▶ _YOUR INSTRUCTIONS_
Word for word, retype the entire listing.

>>>

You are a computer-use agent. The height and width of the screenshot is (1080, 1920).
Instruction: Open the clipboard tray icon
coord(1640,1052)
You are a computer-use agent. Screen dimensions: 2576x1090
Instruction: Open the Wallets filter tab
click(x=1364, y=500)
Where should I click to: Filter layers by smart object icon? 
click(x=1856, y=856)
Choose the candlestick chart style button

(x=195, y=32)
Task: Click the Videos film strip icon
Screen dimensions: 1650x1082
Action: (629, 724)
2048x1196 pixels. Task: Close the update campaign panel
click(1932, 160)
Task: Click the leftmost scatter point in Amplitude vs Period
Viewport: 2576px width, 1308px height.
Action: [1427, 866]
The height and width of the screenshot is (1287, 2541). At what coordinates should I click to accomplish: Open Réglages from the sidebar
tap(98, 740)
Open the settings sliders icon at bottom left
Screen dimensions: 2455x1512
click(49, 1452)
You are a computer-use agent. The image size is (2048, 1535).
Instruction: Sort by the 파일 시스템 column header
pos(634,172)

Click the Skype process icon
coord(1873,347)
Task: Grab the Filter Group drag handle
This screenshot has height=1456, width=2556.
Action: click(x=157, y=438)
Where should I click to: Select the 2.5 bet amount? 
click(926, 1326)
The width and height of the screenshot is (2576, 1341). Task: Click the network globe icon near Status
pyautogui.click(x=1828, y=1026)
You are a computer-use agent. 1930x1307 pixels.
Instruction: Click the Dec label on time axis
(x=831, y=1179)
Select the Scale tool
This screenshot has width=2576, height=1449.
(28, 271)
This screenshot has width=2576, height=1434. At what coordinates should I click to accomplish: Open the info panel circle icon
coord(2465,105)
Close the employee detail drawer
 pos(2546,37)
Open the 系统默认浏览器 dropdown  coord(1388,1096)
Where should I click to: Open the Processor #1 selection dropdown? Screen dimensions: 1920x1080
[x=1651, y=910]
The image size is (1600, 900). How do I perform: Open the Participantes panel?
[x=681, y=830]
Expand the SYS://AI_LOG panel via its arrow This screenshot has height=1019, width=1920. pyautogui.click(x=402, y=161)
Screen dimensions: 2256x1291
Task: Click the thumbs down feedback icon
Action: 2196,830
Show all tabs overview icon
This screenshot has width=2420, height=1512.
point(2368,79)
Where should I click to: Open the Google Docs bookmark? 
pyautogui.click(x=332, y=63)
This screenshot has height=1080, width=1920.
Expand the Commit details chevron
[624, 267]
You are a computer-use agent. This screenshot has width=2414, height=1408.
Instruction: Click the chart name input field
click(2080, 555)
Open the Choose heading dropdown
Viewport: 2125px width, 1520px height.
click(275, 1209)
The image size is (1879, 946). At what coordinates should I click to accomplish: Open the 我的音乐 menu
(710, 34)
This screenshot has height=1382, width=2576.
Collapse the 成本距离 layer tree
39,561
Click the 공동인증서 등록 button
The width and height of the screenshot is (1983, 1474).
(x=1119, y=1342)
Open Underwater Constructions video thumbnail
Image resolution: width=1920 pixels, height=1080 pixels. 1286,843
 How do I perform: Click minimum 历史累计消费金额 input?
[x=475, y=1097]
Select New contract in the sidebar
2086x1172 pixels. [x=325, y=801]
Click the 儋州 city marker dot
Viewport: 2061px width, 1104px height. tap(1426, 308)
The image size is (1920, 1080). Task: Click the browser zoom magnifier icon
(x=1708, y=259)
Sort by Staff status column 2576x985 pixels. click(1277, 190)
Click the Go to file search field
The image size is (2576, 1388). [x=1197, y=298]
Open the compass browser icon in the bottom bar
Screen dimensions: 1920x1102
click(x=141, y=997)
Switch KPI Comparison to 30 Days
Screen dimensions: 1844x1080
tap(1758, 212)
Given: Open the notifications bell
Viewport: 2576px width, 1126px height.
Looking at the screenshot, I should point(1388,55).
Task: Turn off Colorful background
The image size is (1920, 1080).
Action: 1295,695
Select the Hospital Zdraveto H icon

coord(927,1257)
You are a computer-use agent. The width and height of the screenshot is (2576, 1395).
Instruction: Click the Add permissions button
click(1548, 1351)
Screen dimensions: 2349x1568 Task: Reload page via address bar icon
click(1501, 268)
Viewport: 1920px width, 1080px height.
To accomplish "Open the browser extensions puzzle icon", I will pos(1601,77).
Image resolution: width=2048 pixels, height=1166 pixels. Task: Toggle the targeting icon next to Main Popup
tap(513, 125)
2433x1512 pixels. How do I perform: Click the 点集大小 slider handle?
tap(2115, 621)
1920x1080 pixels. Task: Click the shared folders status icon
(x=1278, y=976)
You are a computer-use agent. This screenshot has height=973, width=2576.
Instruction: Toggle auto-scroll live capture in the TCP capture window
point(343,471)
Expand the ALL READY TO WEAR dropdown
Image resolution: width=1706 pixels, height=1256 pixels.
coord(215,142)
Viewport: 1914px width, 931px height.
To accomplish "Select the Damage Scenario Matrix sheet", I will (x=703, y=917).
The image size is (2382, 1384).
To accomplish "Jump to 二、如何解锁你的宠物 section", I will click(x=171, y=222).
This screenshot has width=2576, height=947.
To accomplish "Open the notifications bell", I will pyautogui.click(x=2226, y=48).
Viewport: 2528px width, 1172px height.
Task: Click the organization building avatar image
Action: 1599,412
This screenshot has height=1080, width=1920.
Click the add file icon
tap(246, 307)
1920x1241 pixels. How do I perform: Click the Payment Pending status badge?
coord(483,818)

<<<

▶ _EXERCISE ANSWER_
You are a computer-use agent. The height and width of the screenshot is (1080, 1920).
Instruction: Open the clipboard tray icon
coord(1640,1052)
You are a computer-use agent. Screen dimensions: 2576x1090
Instruction: Open the Wallets filter tab
click(x=1364, y=500)
Where should I click to: Filter layers by smart object icon? 
click(x=1856, y=856)
Choose the candlestick chart style button

(x=195, y=32)
Task: Click the Videos film strip icon
Screen dimensions: 1650x1082
Action: (629, 724)
2048x1196 pixels. Task: Close the update campaign panel
click(1932, 160)
Task: Click the leftmost scatter point in Amplitude vs Period
Viewport: 2576px width, 1308px height.
Action: [1427, 866]
The height and width of the screenshot is (1287, 2541). At what coordinates should I click to accomplish: Open Réglages from the sidebar
tap(98, 740)
Open the settings sliders icon at bottom left
Screen dimensions: 2455x1512
click(49, 1452)
You are a computer-use agent. The image size is (2048, 1535).
Instruction: Sort by the 파일 시스템 column header
pos(634,172)

Click the Skype process icon
coord(1873,347)
Task: Grab the Filter Group drag handle
This screenshot has height=1456, width=2556.
Action: click(x=157, y=438)
Where should I click to: Select the 2.5 bet amount? 
click(926, 1326)
The width and height of the screenshot is (2576, 1341). Task: Click the network globe icon near Status
pyautogui.click(x=1828, y=1026)
You are a computer-use agent. 1930x1307 pixels.
Instruction: Click the Dec label on time axis
(x=831, y=1179)
Select the Scale tool
This screenshot has width=2576, height=1449.
(28, 271)
This screenshot has width=2576, height=1434. At what coordinates should I click to accomplish: Open the info panel circle icon
coord(2465,105)
Close the employee detail drawer
 pos(2546,37)
Open the 系统默认浏览器 dropdown  coord(1388,1096)
Where should I click to: Open the Processor #1 selection dropdown? Screen dimensions: 1920x1080
[x=1651, y=910]
The image size is (1600, 900). How do I perform: Open the Participantes panel?
[x=681, y=830]
Expand the SYS://AI_LOG panel via its arrow This screenshot has height=1019, width=1920. pyautogui.click(x=402, y=161)
Screen dimensions: 2256x1291
Task: Click the thumbs down feedback icon
Action: 2196,830
Show all tabs overview icon
This screenshot has width=2420, height=1512.
point(2368,79)
Where should I click to: Open the Google Docs bookmark? 
pyautogui.click(x=332, y=63)
This screenshot has height=1080, width=1920.
Expand the Commit details chevron
[624, 267]
You are a computer-use agent. This screenshot has width=2414, height=1408.
Instruction: Click the chart name input field
click(2080, 555)
Open the Choose heading dropdown
Viewport: 2125px width, 1520px height.
click(275, 1209)
The image size is (1879, 946). At what coordinates should I click to accomplish: Open the 我的音乐 menu
(710, 34)
This screenshot has height=1382, width=2576.
Collapse the 成本距离 layer tree
39,561
Click the 공동인증서 등록 button
The width and height of the screenshot is (1983, 1474).
(x=1119, y=1342)
Open Underwater Constructions video thumbnail
Image resolution: width=1920 pixels, height=1080 pixels. 1286,843
 How do I perform: Click minimum 历史累计消费金额 input?
[x=475, y=1097]
Select New contract in the sidebar
2086x1172 pixels. [x=325, y=801]
Click the 儋州 city marker dot
Viewport: 2061px width, 1104px height. tap(1426, 308)
The image size is (1920, 1080). Task: Click the browser zoom magnifier icon
(x=1708, y=259)
Sort by Staff status column 2576x985 pixels. click(1277, 190)
Click the Go to file search field
The image size is (2576, 1388). [x=1197, y=298]
Open the compass browser icon in the bottom bar
Screen dimensions: 1920x1102
click(x=141, y=997)
Switch KPI Comparison to 30 Days
Screen dimensions: 1844x1080
tap(1758, 212)
Given: Open the notifications bell
Viewport: 2576px width, 1126px height.
Looking at the screenshot, I should point(1388,55).
Task: Turn off Colorful background
The image size is (1920, 1080).
Action: 1295,695
Select the Hospital Zdraveto H icon

coord(927,1257)
You are a computer-use agent. The width and height of the screenshot is (2576, 1395).
Instruction: Click the Add permissions button
click(1548, 1351)
Screen dimensions: 2349x1568 Task: Reload page via address bar icon
click(1501, 268)
Viewport: 1920px width, 1080px height.
To accomplish "Open the browser extensions puzzle icon", I will pos(1601,77).
Image resolution: width=2048 pixels, height=1166 pixels. Task: Toggle the targeting icon next to Main Popup
tap(513, 125)
2433x1512 pixels. How do I perform: Click the 点集大小 slider handle?
tap(2115, 621)
1920x1080 pixels. Task: Click the shared folders status icon
(x=1278, y=976)
You are a computer-use agent. This screenshot has height=973, width=2576.
Instruction: Toggle auto-scroll live capture in the TCP capture window
point(343,471)
Expand the ALL READY TO WEAR dropdown
Image resolution: width=1706 pixels, height=1256 pixels.
coord(215,142)
Viewport: 1914px width, 931px height.
To accomplish "Select the Damage Scenario Matrix sheet", I will (x=703, y=917).
The image size is (2382, 1384).
To accomplish "Jump to 二、如何解锁你的宠物 section", I will click(x=171, y=222).
This screenshot has width=2576, height=947.
To accomplish "Open the notifications bell", I will pyautogui.click(x=2226, y=48).
Viewport: 2528px width, 1172px height.
Task: Click the organization building avatar image
Action: 1599,412
This screenshot has height=1080, width=1920.
Click the add file icon
tap(246, 307)
1920x1241 pixels. How do I perform: Click the Payment Pending status badge?
coord(483,818)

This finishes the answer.